→ **WRITTEN REQUEST**
Format every line of the items below as a Markdown table with the columns Row and Line, numbering the rows in order. Leave out blank lines.

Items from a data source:
━━━━━━━━

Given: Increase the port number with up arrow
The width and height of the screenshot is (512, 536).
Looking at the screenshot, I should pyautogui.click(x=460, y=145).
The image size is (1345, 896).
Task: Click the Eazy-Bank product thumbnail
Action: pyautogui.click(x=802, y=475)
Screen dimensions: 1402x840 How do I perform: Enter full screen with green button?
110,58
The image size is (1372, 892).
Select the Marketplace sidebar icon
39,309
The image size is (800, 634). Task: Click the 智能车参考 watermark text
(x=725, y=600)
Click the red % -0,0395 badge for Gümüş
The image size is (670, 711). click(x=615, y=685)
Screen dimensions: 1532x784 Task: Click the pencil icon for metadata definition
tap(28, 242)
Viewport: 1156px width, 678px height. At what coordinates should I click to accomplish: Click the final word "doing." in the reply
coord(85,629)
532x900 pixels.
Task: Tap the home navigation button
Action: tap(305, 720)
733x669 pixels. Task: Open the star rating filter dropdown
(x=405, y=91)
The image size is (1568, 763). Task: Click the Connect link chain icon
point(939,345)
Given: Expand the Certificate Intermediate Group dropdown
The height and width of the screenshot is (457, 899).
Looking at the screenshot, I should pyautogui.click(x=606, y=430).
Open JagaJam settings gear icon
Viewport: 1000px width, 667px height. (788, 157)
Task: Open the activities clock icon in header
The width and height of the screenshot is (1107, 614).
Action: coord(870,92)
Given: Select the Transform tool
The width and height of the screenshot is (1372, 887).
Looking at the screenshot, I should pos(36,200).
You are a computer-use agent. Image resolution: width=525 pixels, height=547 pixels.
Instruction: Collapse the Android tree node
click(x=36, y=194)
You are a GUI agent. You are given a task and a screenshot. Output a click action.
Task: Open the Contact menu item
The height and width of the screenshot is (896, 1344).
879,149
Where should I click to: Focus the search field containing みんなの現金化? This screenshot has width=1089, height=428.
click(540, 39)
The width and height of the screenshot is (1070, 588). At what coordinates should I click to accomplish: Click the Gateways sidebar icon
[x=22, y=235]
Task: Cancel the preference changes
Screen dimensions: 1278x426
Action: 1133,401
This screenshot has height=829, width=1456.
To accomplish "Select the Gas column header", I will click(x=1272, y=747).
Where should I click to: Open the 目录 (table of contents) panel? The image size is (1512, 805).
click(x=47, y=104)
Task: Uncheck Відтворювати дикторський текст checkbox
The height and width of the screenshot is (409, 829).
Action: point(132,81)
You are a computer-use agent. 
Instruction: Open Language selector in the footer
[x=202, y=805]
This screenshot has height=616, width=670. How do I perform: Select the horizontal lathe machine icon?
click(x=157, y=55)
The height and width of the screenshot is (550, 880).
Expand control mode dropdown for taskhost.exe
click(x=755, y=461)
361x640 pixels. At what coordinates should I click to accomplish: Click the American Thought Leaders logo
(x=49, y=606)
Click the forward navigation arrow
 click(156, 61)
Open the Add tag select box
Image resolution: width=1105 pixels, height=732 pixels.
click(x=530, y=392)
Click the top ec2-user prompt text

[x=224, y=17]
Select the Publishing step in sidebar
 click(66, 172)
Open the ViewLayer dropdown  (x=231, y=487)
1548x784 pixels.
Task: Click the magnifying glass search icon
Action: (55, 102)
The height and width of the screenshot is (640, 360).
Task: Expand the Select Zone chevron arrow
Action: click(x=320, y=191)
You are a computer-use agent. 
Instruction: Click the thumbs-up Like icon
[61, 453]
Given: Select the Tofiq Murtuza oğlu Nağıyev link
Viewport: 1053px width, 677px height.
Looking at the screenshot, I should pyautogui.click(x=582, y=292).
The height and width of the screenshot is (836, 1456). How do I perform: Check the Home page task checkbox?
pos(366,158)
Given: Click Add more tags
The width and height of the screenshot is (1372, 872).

━━━━━━━━

→ **TASK RESULT**
| Row | Line |
|---|---|
| 1 | Given: Increase the port number with up arrow |
| 2 | The width and height of the screenshot is (512, 536). |
| 3 | Looking at the screenshot, I should pyautogui.click(x=460, y=145). |
| 4 | The image size is (1345, 896). |
| 5 | Task: Click the Eazy-Bank product thumbnail |
| 6 | Action: pyautogui.click(x=802, y=475) |
| 7 | Screen dimensions: 1402x840 How do I perform: Enter full screen with green button? |
| 8 | 110,58 |
| 9 | The image size is (1372, 892). |
| 10 | Select the Marketplace sidebar icon |
| 11 | 39,309 |
| 12 | The image size is (800, 634). Task: Click the 智能车参考 watermark text |
| 13 | (x=725, y=600) |
| 14 | Click the red % -0,0395 badge for Gümüş |
| 15 | The image size is (670, 711). click(x=615, y=685) |
| 16 | Screen dimensions: 1532x784 Task: Click the pencil icon for metadata definition |
| 17 | tap(28, 242) |
| 18 | Viewport: 1156px width, 678px height. At what coordinates should I click to accomplish: Click the final word "doing." in the reply |
| 19 | coord(85,629) |
| 20 | 532x900 pixels. |
| 21 | Task: Tap the home navigation button |
| 22 | Action: tap(305, 720) |
| 23 | 733x669 pixels. Task: Open the star rating filter dropdown |
| 24 | (x=405, y=91) |
| 25 | The image size is (1568, 763). Task: Click the Connect link chain icon |
| 26 | point(939,345) |
| 27 | Given: Expand the Certificate Intermediate Group dropdown |
| 28 | The height and width of the screenshot is (457, 899). |
| 29 | Looking at the screenshot, I should pyautogui.click(x=606, y=430). |
| 30 | Open JagaJam settings gear icon |
| 31 | Viewport: 1000px width, 667px height. (788, 157) |
| 32 | Task: Open the activities clock icon in header |
| 33 | The width and height of the screenshot is (1107, 614). |
| 34 | Action: coord(870,92) |
| 35 | Given: Select the Transform tool |
| 36 | The width and height of the screenshot is (1372, 887). |
| 37 | Looking at the screenshot, I should pos(36,200). |
| 38 | You are a computer-use agent. Image resolution: width=525 pixels, height=547 pixels. |
| 39 | Instruction: Collapse the Android tree node |
| 40 | click(x=36, y=194) |
| 41 | You are a GUI agent. You are given a task and a screenshot. Output a click action. |
| 42 | Task: Open the Contact menu item |
| 43 | The height and width of the screenshot is (896, 1344). |
| 44 | 879,149 |
| 45 | Where should I click to: Focus the search field containing みんなの現金化? This screenshot has width=1089, height=428. |
| 46 | click(540, 39) |
| 47 | The width and height of the screenshot is (1070, 588). At what coordinates should I click to accomplish: Click the Gateways sidebar icon |
| 48 | [x=22, y=235] |
| 49 | Task: Cancel the preference changes |
| 50 | Screen dimensions: 1278x426 |
| 51 | Action: 1133,401 |
| 52 | This screenshot has height=829, width=1456. |
| 53 | To accomplish "Select the Gas column header", I will click(x=1272, y=747). |
| 54 | Where should I click to: Open the 目录 (table of contents) panel? The image size is (1512, 805). |
| 55 | click(x=47, y=104) |
| 56 | Task: Uncheck Відтворювати дикторський текст checkbox |
| 57 | The height and width of the screenshot is (409, 829). |
| 58 | Action: point(132,81) |
| 59 | You are a computer-use agent.  |
| 60 | Instruction: Open Language selector in the footer |
| 61 | [x=202, y=805] |
| 62 | This screenshot has height=616, width=670. How do I perform: Select the horizontal lathe machine icon? |
| 63 | click(x=157, y=55) |
| 64 | The height and width of the screenshot is (550, 880). |
| 65 | Expand control mode dropdown for taskhost.exe |
| 66 | click(x=755, y=461) |
| 67 | 361x640 pixels. At what coordinates should I click to accomplish: Click the American Thought Leaders logo |
| 68 | (x=49, y=606) |
| 69 | Click the forward navigation arrow |
| 70 |  click(156, 61) |
| 71 | Open the Add tag select box |
| 72 | Image resolution: width=1105 pixels, height=732 pixels. |
| 73 | click(x=530, y=392) |
| 74 | Click the top ec2-user prompt text |
| 75 | [x=224, y=17] |
| 76 | Select the Publishing step in sidebar |
| 77 |  click(66, 172) |
| 78 | Open the ViewLayer dropdown  (x=231, y=487) |
| 79 | 1548x784 pixels. |
| 80 | Task: Click the magnifying glass search icon |
| 81 | Action: (55, 102) |
| 82 | The height and width of the screenshot is (640, 360). |
| 83 | Task: Expand the Select Zone chevron arrow |
| 84 | Action: click(x=320, y=191) |
| 85 | You are a computer-use agent.  |
| 86 | Instruction: Click the thumbs-up Like icon |
| 87 | [61, 453] |
| 88 | Given: Select the Tofiq Murtuza oğlu Nağıyev link |
| 89 | Viewport: 1053px width, 677px height. |
| 90 | Looking at the screenshot, I should pyautogui.click(x=582, y=292). |
| 91 | The height and width of the screenshot is (836, 1456). How do I perform: Check the Home page task checkbox? |
| 92 | pos(366,158) |
| 93 | Given: Click Add more tags |
| 94 | The width and height of the screenshot is (1372, 872). |